All lines in the records below with the word "computer" must be returned.
___ INFORMATION ___
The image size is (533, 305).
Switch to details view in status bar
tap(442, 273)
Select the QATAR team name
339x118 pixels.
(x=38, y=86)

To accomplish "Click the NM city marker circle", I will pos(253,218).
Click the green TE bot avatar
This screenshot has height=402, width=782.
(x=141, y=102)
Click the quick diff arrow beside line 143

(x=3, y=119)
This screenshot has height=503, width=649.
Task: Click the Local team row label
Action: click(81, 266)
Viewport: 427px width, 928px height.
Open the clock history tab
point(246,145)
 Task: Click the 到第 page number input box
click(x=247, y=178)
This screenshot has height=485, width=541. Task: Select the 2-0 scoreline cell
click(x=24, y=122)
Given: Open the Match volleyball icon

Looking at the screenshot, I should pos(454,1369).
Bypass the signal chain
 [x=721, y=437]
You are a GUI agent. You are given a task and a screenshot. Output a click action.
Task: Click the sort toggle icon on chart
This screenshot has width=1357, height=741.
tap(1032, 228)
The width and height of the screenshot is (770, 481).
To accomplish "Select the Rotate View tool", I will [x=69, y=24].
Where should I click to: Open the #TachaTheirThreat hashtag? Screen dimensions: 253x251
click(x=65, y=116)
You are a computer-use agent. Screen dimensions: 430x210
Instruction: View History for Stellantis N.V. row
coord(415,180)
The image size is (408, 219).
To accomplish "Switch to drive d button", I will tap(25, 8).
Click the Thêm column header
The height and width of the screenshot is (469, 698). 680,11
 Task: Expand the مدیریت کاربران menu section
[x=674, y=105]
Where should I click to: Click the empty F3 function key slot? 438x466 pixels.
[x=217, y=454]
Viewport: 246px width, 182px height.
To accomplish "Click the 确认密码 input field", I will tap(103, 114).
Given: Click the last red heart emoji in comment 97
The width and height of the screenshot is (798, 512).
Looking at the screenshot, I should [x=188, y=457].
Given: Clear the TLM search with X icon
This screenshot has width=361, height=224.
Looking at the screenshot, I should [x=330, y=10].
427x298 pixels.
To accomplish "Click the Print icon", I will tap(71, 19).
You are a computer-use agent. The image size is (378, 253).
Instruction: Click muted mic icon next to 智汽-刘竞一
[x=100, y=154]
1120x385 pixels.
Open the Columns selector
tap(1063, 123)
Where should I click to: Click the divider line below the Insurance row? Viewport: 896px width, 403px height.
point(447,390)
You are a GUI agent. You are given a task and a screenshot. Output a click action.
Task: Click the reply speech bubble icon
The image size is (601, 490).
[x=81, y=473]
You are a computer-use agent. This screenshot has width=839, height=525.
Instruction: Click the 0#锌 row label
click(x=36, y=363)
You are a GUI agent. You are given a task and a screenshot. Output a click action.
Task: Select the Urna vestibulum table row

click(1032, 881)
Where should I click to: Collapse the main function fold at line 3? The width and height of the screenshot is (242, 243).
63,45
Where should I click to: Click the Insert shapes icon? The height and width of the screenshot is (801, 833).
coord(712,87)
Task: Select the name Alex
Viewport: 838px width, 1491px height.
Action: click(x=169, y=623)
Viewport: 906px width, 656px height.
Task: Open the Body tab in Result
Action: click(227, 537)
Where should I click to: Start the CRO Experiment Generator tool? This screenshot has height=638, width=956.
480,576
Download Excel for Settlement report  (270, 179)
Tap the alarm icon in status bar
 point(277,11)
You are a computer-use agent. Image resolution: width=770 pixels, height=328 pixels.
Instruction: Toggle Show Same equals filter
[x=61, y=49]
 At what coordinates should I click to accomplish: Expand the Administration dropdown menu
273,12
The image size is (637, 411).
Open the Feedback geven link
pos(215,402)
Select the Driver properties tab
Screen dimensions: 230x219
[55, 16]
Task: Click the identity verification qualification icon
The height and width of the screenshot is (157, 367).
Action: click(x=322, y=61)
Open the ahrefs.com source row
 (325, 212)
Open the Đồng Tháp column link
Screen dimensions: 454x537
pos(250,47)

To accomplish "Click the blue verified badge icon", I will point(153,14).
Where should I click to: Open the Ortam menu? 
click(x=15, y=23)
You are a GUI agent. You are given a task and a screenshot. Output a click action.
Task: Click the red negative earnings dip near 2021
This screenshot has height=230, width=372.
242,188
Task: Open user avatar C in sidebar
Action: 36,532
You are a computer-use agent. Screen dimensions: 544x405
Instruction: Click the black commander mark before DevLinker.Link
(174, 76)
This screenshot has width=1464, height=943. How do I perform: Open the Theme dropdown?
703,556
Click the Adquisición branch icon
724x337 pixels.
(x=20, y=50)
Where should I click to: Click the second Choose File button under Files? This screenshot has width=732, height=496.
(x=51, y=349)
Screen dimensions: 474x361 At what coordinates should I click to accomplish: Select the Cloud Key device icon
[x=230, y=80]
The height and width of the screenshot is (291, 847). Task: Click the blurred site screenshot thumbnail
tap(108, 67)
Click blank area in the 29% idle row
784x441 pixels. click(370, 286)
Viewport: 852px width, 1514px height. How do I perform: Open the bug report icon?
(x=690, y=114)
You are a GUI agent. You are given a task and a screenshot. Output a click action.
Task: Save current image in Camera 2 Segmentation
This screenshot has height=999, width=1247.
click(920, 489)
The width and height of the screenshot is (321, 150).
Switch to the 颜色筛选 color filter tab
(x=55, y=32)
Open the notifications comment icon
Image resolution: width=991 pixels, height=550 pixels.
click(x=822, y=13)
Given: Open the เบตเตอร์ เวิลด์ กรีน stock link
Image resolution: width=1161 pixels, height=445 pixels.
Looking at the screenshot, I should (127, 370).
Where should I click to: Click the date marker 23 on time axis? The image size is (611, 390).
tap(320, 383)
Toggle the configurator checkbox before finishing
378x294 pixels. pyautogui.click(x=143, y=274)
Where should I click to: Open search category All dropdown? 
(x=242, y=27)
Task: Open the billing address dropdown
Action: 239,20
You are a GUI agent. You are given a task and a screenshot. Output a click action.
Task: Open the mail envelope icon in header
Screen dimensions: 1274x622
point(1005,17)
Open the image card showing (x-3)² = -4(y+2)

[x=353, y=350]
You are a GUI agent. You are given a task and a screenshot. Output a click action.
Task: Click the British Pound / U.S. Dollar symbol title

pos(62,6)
___
**TASK ANSWER**.
You are a computer-use agent. Screen dimensions: 430x210
You are a computer-use agent. The image size is (378, 253).
You are a computer-use agent. This screenshot has width=839, height=525.
You are a computer-use agent. Image resolution: width=770 pixels, height=328 pixels.
You are a computer-use agent. Screen dimensions: 544x405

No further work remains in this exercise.